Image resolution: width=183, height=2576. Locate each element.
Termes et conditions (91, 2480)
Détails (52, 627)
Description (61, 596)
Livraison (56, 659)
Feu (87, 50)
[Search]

GOAL OF THE EXERCISE
Your task is to transcribe the listing in full, so that each line reads exactly as before.

EXERCISE RESULT
Image resolution: width=183, height=2576. Locate each element.
Termes et conditions (91, 2480)
Détails (52, 627)
Description (61, 596)
Livraison (56, 659)
Feu (87, 50)
[Search]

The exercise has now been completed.